Rising And Passing Away | The Rev. Anna S. Pearson, Rector

10.23.20 | Community, Pulpit Posts, World

photo by Charles Edward Case

Nature’s first green is gold,
Her hardest hue to hold.
Her early leaf’s a flower;
But only so an hour.
Then leaf subsides to leaf.
So Eden sank to grief,
So dawn goes down to day.
Nothing gold can stay.

Written by Robert Frost, this famous poem was first published in the Yale Review in October of 1923. The next year it was included in Frost’s collection New Hampshire, which earned him the Pulitzer Prize for Poetry in 1924. This poem is a favorite of high school English teachers everywhere. If you didn’t run into it in class you might remember it from S.E. Hinton’s The Outsiders, where two of the characters in that story discuss the meaning of the verse at a time when their innocence fades.

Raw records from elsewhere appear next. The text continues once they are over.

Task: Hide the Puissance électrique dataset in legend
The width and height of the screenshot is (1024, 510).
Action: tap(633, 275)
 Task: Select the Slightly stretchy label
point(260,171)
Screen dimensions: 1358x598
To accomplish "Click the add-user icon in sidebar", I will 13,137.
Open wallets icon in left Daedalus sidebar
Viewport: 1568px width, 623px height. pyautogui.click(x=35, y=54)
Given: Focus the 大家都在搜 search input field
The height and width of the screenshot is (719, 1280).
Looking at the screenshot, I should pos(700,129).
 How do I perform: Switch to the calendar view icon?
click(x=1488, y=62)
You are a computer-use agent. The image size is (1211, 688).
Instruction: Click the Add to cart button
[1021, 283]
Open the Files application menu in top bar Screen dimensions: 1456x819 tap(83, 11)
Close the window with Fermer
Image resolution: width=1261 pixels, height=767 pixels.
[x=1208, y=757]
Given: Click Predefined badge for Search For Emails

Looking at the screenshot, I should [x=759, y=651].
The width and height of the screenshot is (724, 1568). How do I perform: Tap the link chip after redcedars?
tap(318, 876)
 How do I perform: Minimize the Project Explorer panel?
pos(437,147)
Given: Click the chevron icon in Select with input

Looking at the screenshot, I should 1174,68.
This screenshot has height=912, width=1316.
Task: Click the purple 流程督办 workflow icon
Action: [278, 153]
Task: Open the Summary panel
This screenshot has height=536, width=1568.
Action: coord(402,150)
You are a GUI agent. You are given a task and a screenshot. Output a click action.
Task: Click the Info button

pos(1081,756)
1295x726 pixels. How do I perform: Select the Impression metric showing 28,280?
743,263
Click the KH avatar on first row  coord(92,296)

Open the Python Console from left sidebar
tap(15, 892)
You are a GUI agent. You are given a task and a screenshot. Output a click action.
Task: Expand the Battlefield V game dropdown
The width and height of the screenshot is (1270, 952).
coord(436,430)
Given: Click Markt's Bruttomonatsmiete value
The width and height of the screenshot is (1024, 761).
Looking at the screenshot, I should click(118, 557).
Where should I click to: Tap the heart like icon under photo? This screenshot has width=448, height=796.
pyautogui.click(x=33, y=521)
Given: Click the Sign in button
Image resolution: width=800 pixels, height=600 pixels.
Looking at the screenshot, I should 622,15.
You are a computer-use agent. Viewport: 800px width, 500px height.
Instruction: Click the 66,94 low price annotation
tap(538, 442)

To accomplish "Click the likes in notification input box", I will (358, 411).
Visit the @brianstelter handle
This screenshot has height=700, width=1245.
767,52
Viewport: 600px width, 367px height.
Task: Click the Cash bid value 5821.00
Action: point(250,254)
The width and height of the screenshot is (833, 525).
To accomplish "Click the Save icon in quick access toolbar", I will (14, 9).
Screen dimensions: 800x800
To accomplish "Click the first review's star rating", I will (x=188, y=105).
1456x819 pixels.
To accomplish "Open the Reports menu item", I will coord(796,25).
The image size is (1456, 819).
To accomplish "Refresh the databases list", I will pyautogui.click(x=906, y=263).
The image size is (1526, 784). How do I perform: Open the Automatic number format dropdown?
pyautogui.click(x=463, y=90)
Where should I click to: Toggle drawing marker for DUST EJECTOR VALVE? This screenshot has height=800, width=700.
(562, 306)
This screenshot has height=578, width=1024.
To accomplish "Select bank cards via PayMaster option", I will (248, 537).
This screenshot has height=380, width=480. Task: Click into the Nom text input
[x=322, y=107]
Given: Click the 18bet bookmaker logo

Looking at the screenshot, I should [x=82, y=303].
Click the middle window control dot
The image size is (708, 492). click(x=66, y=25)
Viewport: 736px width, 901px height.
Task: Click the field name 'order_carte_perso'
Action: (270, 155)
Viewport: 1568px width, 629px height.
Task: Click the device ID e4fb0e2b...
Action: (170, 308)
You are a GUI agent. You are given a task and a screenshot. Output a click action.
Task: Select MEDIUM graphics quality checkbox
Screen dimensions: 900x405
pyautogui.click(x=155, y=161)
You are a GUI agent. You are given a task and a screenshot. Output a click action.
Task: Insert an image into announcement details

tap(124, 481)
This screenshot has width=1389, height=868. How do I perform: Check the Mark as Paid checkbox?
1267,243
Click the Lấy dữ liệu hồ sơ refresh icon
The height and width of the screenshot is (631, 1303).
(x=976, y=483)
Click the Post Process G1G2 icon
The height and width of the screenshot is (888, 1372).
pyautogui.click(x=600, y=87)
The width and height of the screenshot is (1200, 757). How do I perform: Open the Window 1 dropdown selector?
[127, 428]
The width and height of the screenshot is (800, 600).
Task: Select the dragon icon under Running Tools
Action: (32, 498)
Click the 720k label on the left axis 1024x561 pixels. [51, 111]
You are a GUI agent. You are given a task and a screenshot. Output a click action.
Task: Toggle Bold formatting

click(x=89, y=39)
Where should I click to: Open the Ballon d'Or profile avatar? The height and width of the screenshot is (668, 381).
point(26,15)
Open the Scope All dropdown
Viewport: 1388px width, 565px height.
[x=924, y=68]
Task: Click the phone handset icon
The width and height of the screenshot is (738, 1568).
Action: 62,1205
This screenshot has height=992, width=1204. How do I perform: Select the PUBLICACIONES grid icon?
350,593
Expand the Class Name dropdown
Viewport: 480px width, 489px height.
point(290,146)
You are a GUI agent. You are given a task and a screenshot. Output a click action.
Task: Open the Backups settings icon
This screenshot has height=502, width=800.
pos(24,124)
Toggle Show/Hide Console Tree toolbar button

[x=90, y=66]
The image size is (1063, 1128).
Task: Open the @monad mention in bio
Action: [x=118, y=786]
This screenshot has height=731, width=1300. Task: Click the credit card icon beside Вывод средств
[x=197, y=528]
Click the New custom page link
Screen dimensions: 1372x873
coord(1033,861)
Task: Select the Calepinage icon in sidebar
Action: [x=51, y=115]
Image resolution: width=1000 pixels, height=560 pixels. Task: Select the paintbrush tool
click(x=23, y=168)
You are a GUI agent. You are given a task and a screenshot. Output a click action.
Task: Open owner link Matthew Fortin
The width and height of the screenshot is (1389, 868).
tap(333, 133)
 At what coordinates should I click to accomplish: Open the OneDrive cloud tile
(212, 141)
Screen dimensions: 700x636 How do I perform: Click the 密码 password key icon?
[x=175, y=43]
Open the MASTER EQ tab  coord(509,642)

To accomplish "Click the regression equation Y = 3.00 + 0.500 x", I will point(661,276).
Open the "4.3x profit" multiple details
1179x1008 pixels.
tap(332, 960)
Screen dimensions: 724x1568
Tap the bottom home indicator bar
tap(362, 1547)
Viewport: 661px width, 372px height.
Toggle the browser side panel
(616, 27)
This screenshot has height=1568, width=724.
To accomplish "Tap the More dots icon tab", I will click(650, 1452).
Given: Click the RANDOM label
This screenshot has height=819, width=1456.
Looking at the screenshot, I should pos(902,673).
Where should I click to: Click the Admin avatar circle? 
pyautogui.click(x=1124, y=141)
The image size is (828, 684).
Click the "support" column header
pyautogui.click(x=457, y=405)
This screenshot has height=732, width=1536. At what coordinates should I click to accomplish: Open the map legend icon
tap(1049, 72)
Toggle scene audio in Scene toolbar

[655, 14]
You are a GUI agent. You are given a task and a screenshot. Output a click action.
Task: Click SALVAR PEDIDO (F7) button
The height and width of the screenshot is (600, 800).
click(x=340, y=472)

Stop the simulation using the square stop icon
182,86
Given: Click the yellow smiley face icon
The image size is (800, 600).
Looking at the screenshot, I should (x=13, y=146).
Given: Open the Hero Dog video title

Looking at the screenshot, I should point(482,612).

As the seasons shift and the leaves turn during October 2020, the poem’s simple structure and rhyming scheme remind us to expand our consciousness of all that is harmonious or captivating, innocent or good; to rejoice when we find evidence of any of it, whether as magnified as a vestige of Eden before the fall or as small and simple as a flower’s bloom. The narrator’s insistence on the impermanence of all breathtaking beauty urges us to sharpen our awareness of it—and to appreciate it all the more for its limited run.

The tone of Frost’s poem is bittersweet; maybe even a bit melancholy. It is sad to see brilliance diminished, and our understanding of the impossibility of clinging to it makes our pain all the more acute. Still, and even in the desperate and chaotic times we live in now, as Christians we know that the truth in this poem is only the first part of a cycle. For just as nothing gold can stay, neither is the darkness permanent. Struggles, pain and hopelessness, while real, are also portals to new life. We may not know exactly what that life will look like or when it will arrive, but we know it is promised to us by the God who is intimately involved in all our experiences, and who embodies this promise in the light of Jesus Christ.